Carl Sandburg
Anamosa | 2016 | 17,50 €
Rarement la lecture d’un documentaire historique m’avait remué à ce point, et le sinistre écho des »événements » qui sont survenus aux États-Unis cette année m’a semblé être éminemment significatif : il était temps de lire ce grand classique de Carl Sandburg, enfin disponible en français grâce aux éditions Anamosa qui ont apporté (comme d’hab) un vrai soin à cette traduction en y apportant plusieurs éléments de recontextualisation super bienvenus.
Chicago, 27 juillet 1919, un jeune afro-américain se noie, apeuré par une bande d’ados blancs qui le menacent et le caillassent car, il faut le rappeler, la plage était réservée aux blancs, pardi. Le tout devant la police qui ne bougera pas le petit doigt. La suite de cette histoire est aussi tragique que son début : 38 morts (dont une majorité d’afro-américains), 500 blessés, des quartiers bousillés, 13 jours d’émeutes qui touchent des dizaines d’autres villes des USA. L’histoire ne fait que balbutier, parfois. Le bouquin reprend le rythme des articles que Carl Sandburg écrivit pour le Chicago Daily News sur la condition des afro-américains à l’époque, et il commença ses écrits peu de temps avant l’assassinat du jeune Eugene Williams.
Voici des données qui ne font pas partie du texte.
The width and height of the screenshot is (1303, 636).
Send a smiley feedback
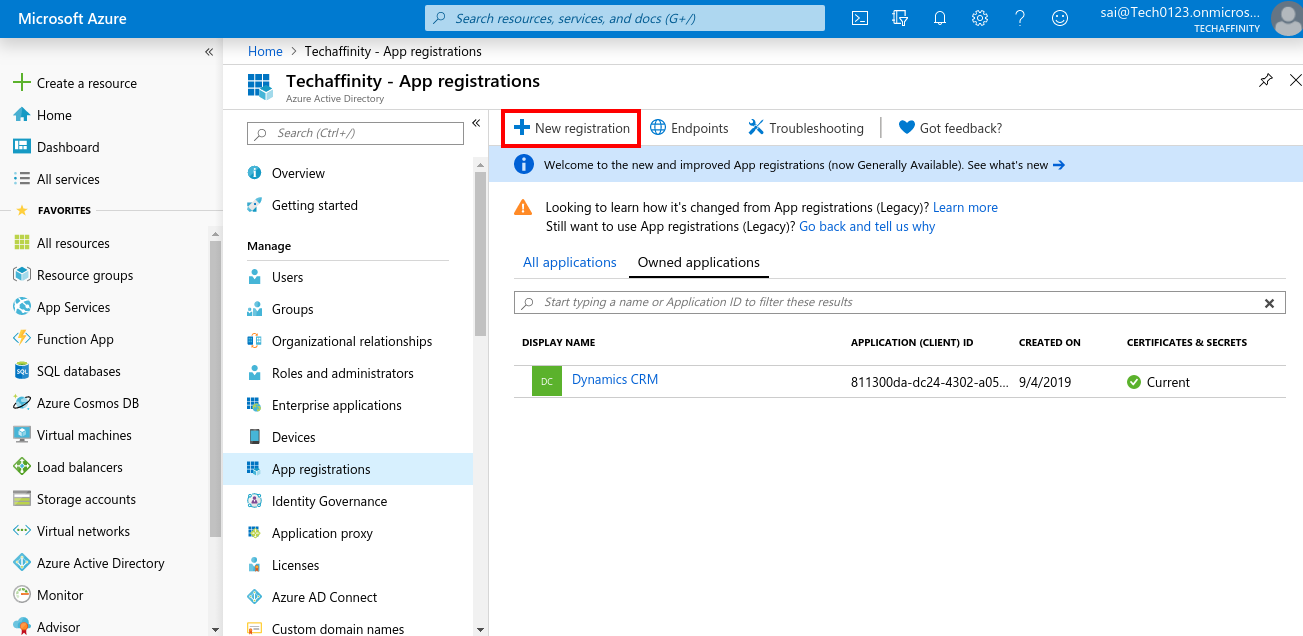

Les événements lui donneront de multiples raisons de s’atteler à un vaste travail de reportage sur le terrain, qui s’apparente tantôt à l’investigation, tantôt à un travail sociologique.
Le mouvement que représente Black Lives Matter ne prend pas une ampleur soudaine depuis les assassinats de ces derniers mois, de ces dernières années : il est la suite d’une longue histoire que l’on croît connaître mais dont les jalons sont nombreux, et celui posé par le journaliste, écrivain trois fois prix Pulitzer et poète Carl Sandburg, qui traite du Red Summer de 1919 (il y a un siècle, vous aurez déjà fait le calcul) est effarant en tous points.